Şimdi seçim dahi yapamıyor.

Yapılan seçimler tartışmalı, şaibeli…

Ne büyük bir gelişme değil mi?

İlginç olan, en çok demokrasiden, ileri demokrasiden söz edilen bir dönemde bu hale geldi ülke.

AKP ile 15 yılda olumlu sayılabilecek bütün vasıflarını hızla kaybetti. Seçim dahi yapamayan bir ülke oldu çıktı.

Referandum süreci ve sonrası bu değişim iyice açığa çıktı.

İktidarın siyasal kurumlar, siyasi bir parti tarafından kullanıldığını gösteren hiçbir emare yok. Zira siyasi kurumlar ve siyasal partiler yasal zeminde kalır ve/veya kaldığını gösterir bir yaklaşım içinde olur.

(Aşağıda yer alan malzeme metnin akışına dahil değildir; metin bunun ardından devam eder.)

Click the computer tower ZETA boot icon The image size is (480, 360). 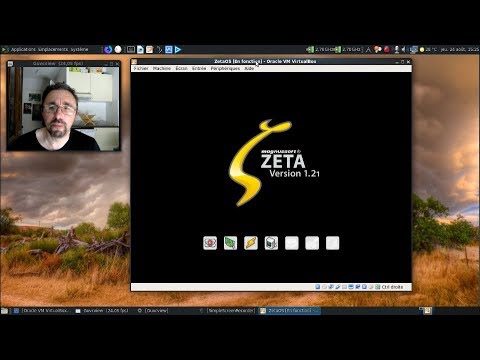click(x=271, y=243)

Son referandum oylamasında, yasaların en azından göstermelik uygulandığını dahi görmüyoruz. Her şeyin bir oldu bitti ile hal edilmeye çalışıldığını görüyoruz. Atı alıp Üsküdar’a geçenin haklı olduğunun dayatıldığı bir hukuksuzluk yaşanıyor.

Yasal zeminden bu kadar uzaklaşan güçlerin siyasal kurumlar olarak tanımlanması mümkün değil. Başka bir söylemle, bu mevcut durum, AKP’nin bir siyasal parti olarak kabulünü zorlaştırıyor.

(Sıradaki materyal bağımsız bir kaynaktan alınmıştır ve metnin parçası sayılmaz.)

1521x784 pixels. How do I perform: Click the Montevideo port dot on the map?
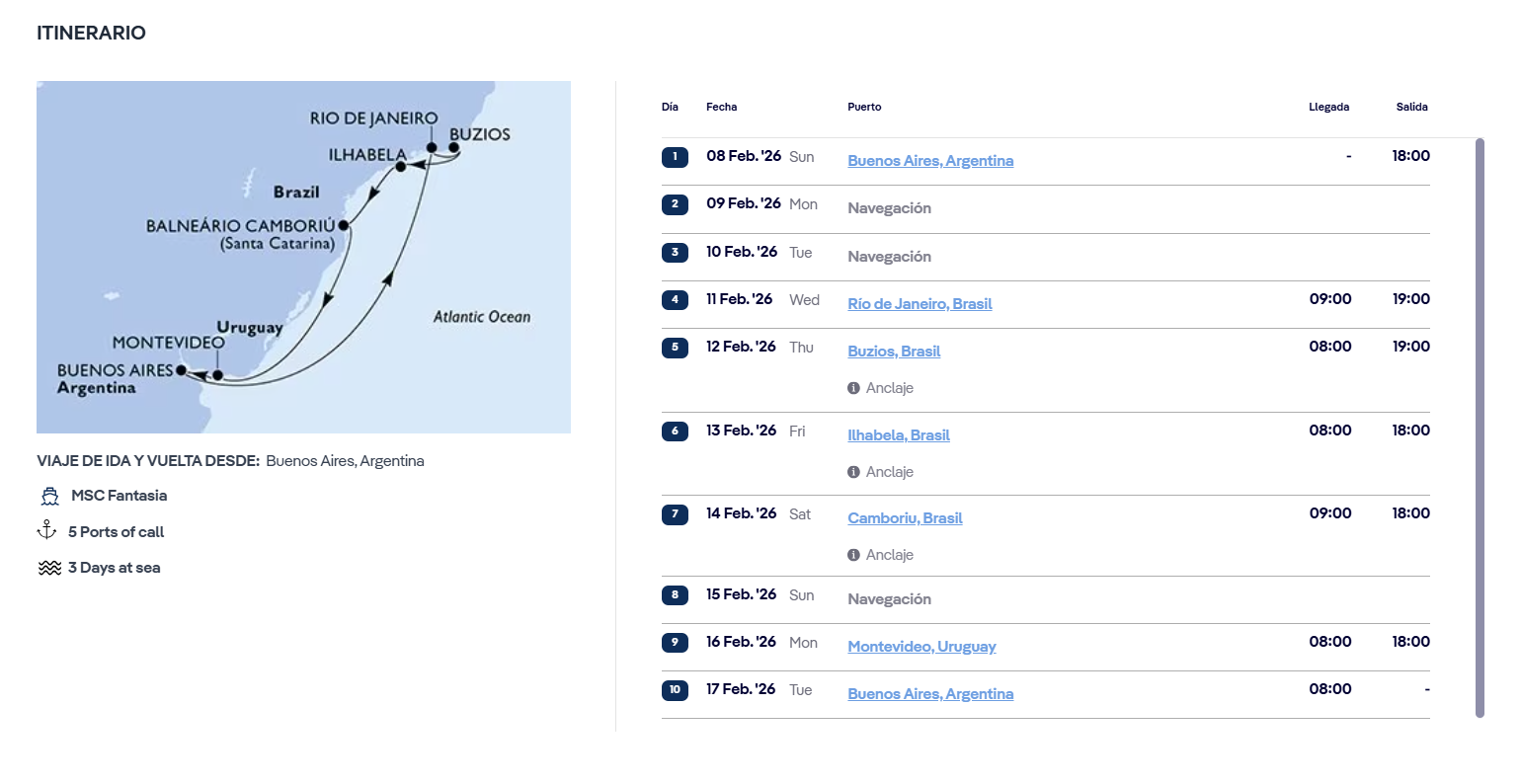[x=218, y=375]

Bunu tek başına AKP’nin suçu, günahı olarak görmek elbette yanlış olur.

Bunda CHP’nin payı da az değil.

Kürt gerçeğini görmekten kaçan, Kürtleri her seferinde güvenlikçi politikalarla islah etme yolunu seçen anlayışı da etkili oldu.

Oysa referandumda olduğu gibi Kürtler demokrasi cephesinin, AKP karşı mücadele etmenin en uygun bileşeni olabilir, AKP’nin ülkeyi sürüklemek istediği bu çıkmaza girmesi engellenebilirdi.

CHP zaman zamanda Kürt siyasal hareketi, AKP’nin oyununa geldi.

Muhalefetin bütünlüklü bir yapı sergilemesini sürekli engelledi. Kendi aralarında bir araya gelişlerini engellemeyi başardı. Ancak kendisi gerektiğinde muhalefetin değişik kesimleri ile birlikte hareket etmede bir sakınca görmedi.

Çözüm sürecinde HDP, referandum sürecinde ise MHP ile kol kola girmekte hiç bir sakınca görmedi.